Please copy the records below with "Strona główna" replaced by "Home page" and everything else unchanged. Leave the pictures out of your copy.

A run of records
>> BEGIN

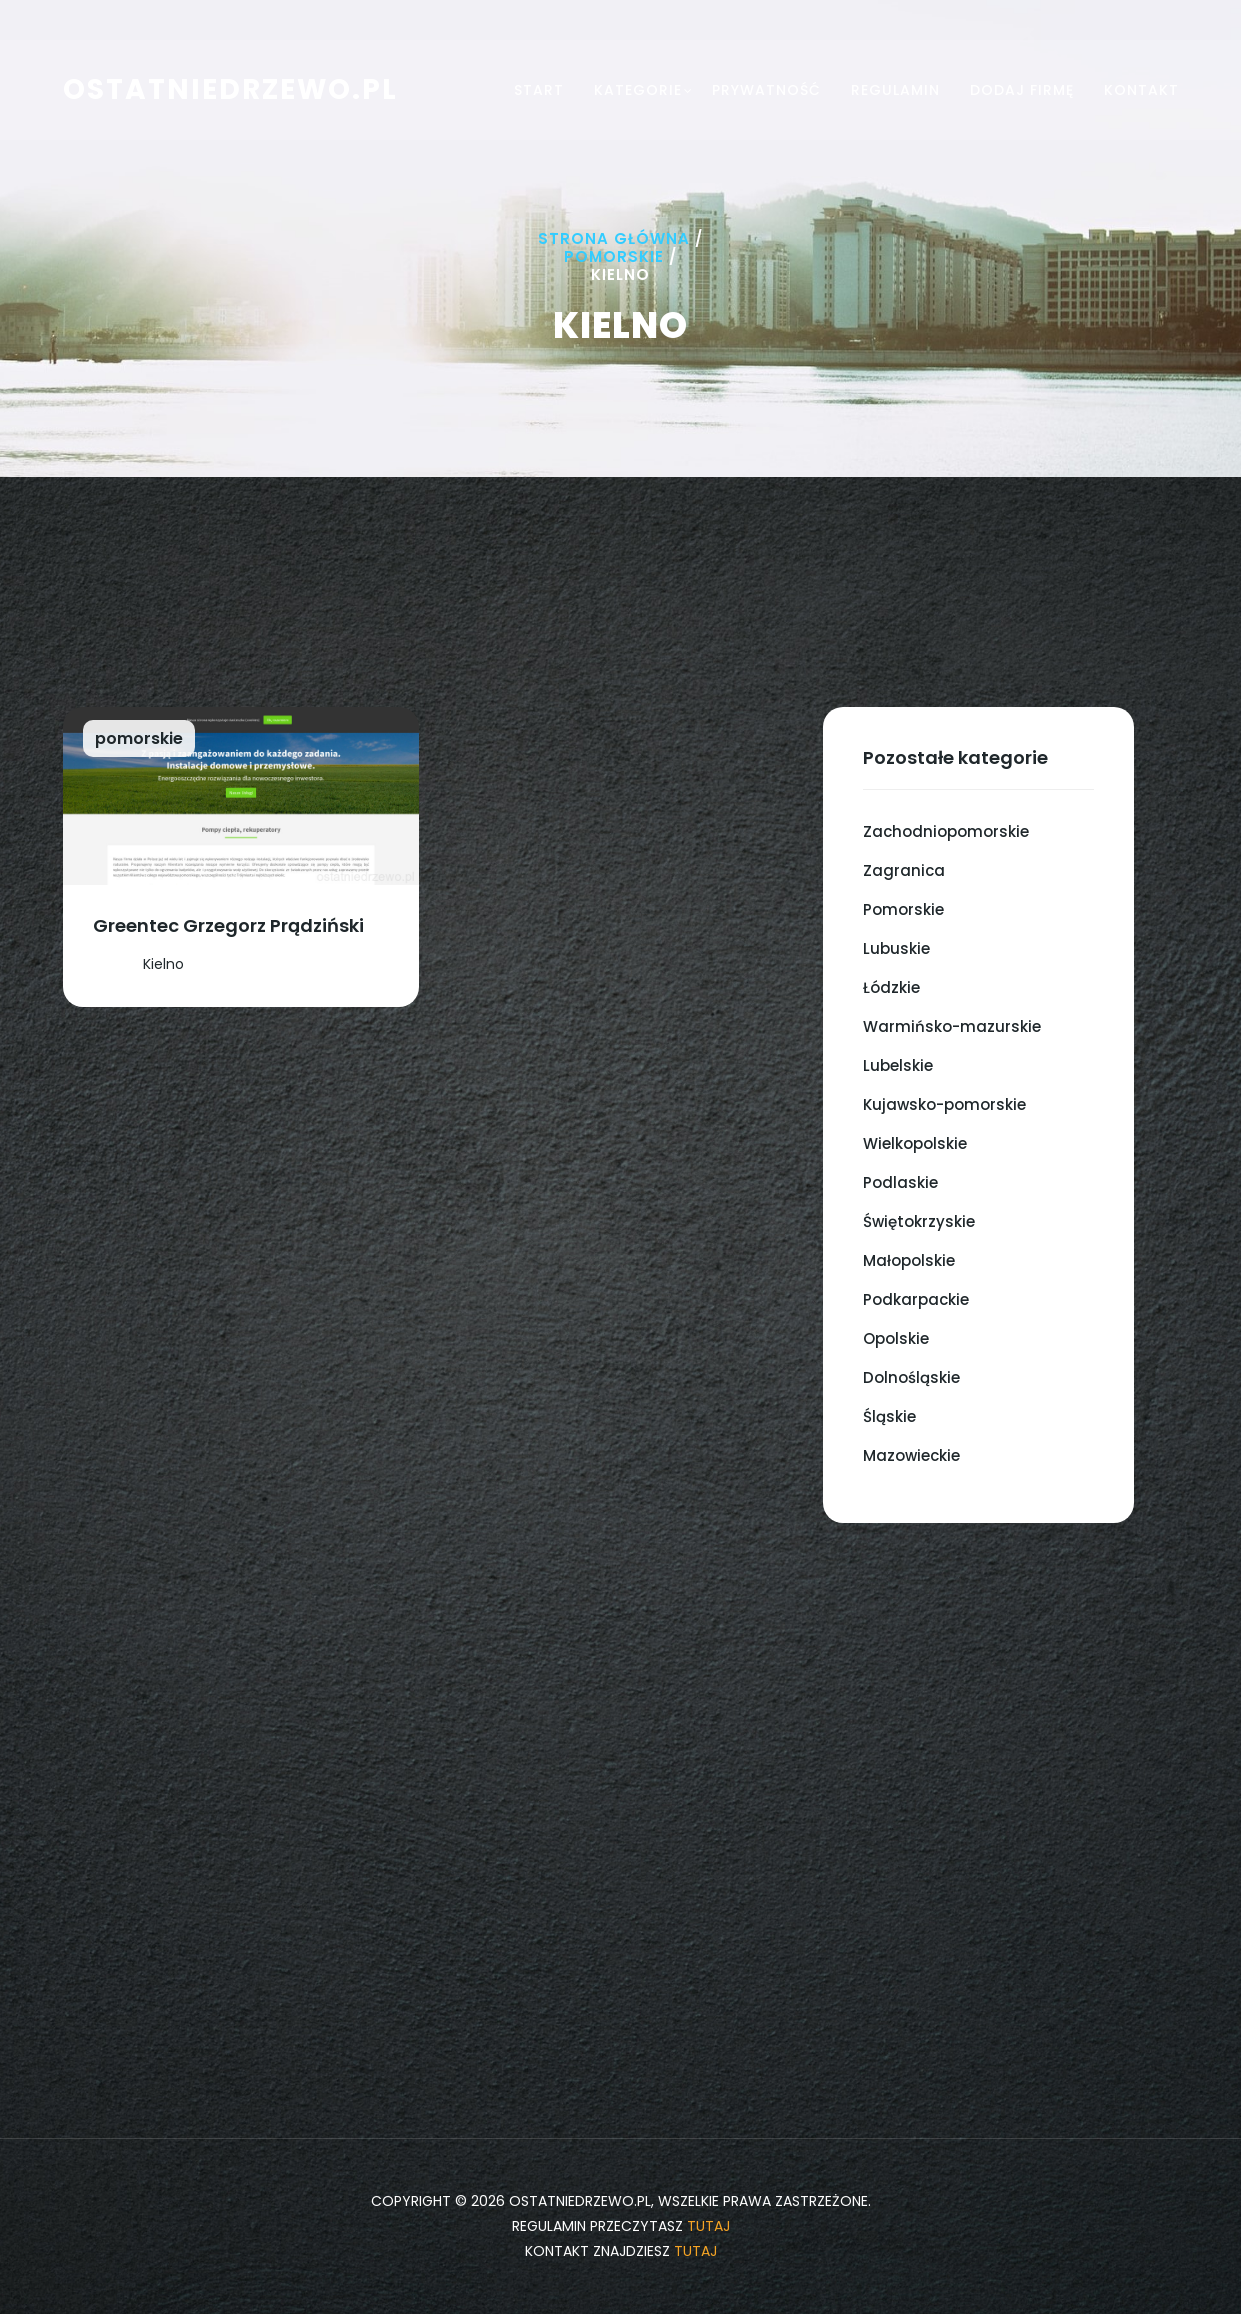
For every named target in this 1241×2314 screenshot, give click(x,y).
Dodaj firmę (1022, 90)
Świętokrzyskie (919, 1221)
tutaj (708, 2226)
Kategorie (638, 90)
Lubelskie (898, 1065)
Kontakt (1141, 90)
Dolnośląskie (911, 1377)
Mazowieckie (911, 1455)
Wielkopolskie (915, 1143)
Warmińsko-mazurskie (952, 1026)
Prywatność (766, 90)
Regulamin (895, 90)
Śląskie (889, 1416)
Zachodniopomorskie (946, 831)
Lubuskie (896, 948)
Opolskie (896, 1338)
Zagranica (904, 870)
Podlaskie (900, 1182)
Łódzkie (891, 987)
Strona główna (614, 238)
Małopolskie (909, 1260)
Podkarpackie (916, 1299)
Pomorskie (614, 256)
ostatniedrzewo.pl (230, 89)
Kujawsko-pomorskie (944, 1104)
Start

>> END

SOLUTION TO THIS EXERCISE:
For every named target in this 1241×2314 screenshot, give click(x,y).
Dodaj firmę (1022, 90)
Świętokrzyskie (919, 1221)
tutaj (708, 2226)
Kategorie (638, 90)
Lubelskie (898, 1065)
Kontakt (1141, 90)
Dolnośląskie (911, 1377)
Mazowieckie (911, 1455)
Wielkopolskie (915, 1143)
Warmińsko-mazurskie (952, 1026)
Prywatność (766, 90)
Regulamin (895, 90)
Śląskie (889, 1416)
Zachodniopomorskie (946, 831)
Lubuskie (896, 948)
Opolskie (896, 1338)
Zagranica (904, 870)
Podlaskie (900, 1182)
Łódzkie (891, 987)
Home page (614, 238)
Małopolskie (909, 1260)
Podkarpackie (916, 1299)
Pomorskie (614, 256)
ostatniedrzewo.pl (230, 89)
Kujawsko-pomorskie (944, 1104)
Start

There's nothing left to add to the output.